6. Cosmos – Cosmea Twice -terrible
Multi -gecolarde zomer madeliefjes -Cosmes die ooit super -populair vormden, opnieuw in de mode. Het is moeilijk om een plant te vinden met dezelfde vrolijke en ongebreidelde instelling, pretentieloosheid en verscheidenheid aan kleuren die een overvloedige bloei zouden combineren met zijn vrij grote maten.
Natuurlijk kan Cosmea (Cosmos Bipinnatus) in termen van dimensies niet worden vergeleken met met tekengebonden en Kochia. Maar het overtreft soms gewone zomer-fabricolen. En de zaak is niet alleen in hoogte, hoewel Cosmea -struiken zich niet kunnen beperken tot een halve meterhoogte, maar “zwaaien” onder gunstige omstandigheden tot meer dan 1 m.
Cosmea groeit sterk en legt letterlijk het grondgebied vast, dat alleen maar de nadruk legt.
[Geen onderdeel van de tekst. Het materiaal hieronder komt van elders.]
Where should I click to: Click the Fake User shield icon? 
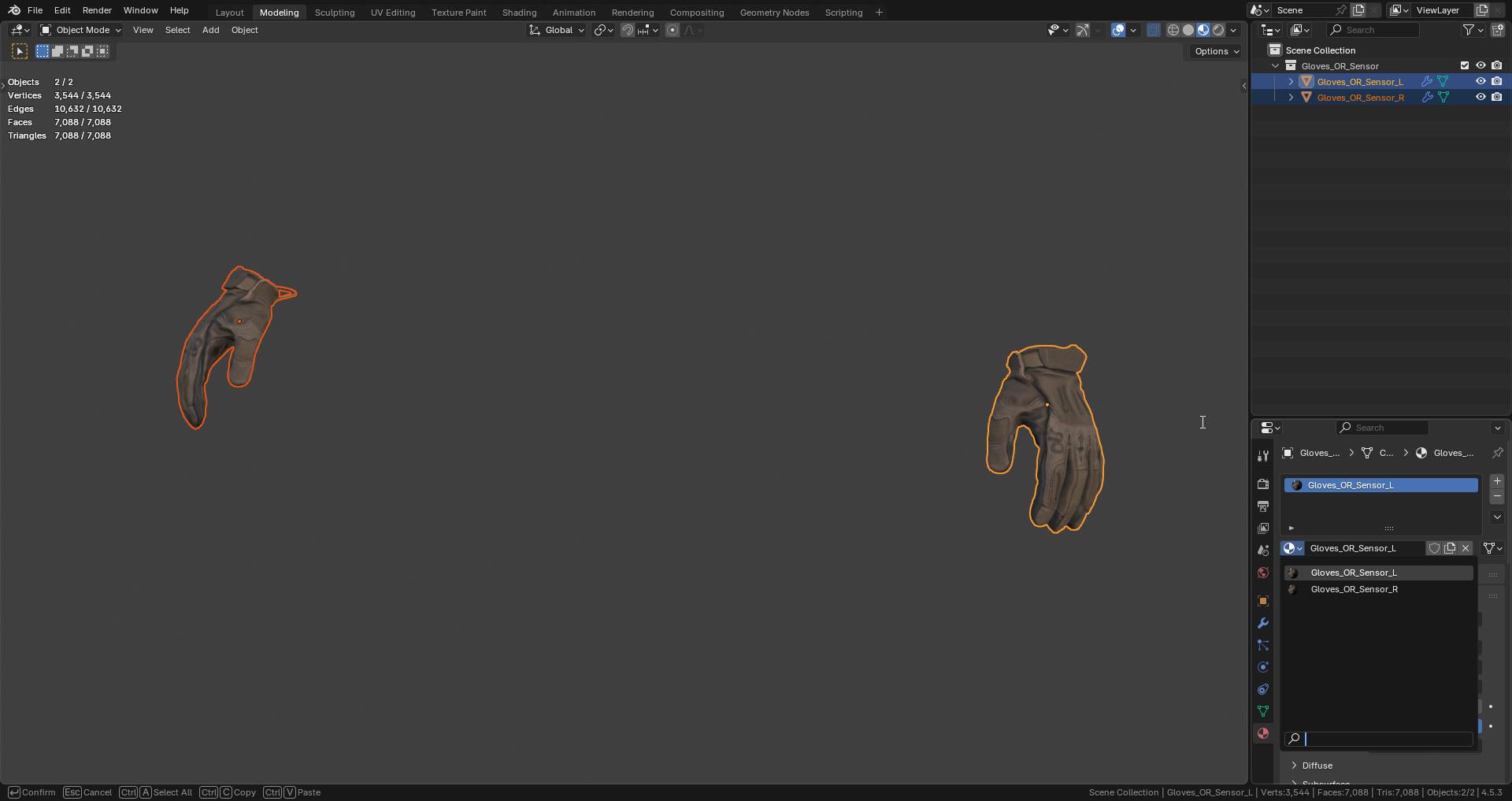[1434, 548]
Maar toch lijkt de plant visueel licht. Cosmos ziet er enigszins onnauwkeurig uit, maar zwaar gesneden “dille” -bladeren zijn erg mooi, en de diameter van de kamermijnen kan 12 cm bereiken. >
Cosmea wordt vaak ten onrechte gerangschikt voor landelijke culturen, behalve misschien in de tuinen van landelijke stijl. Maar Cosmea past helemaal niet in de moderne en landschapsstijl.In het ontwerp van de tuin wordt Kosmey gebruikt:
- In landschapsvlekken en grote groepen;
- Voor grote bloembedden uit de zomer,
- Voor het maskeren van leegte en ganglines;
- In het ontwerp van lege gebieden;
- In konijnen langs de muren, hekken, hekken;
- In chintz bloembedden.
Cosmes worden gekweekt door onmiddellijk in de grond te zaaien vanwege de koude weerstand. Je kunt zowel in de lente als in de winter zaaien. Zaden zijn aangelegd met nesten of in groeven, die verdiepen met ongeveer 1 cm. Anders is de groeiende jonge ruimte helemaal niet ingewikkeld.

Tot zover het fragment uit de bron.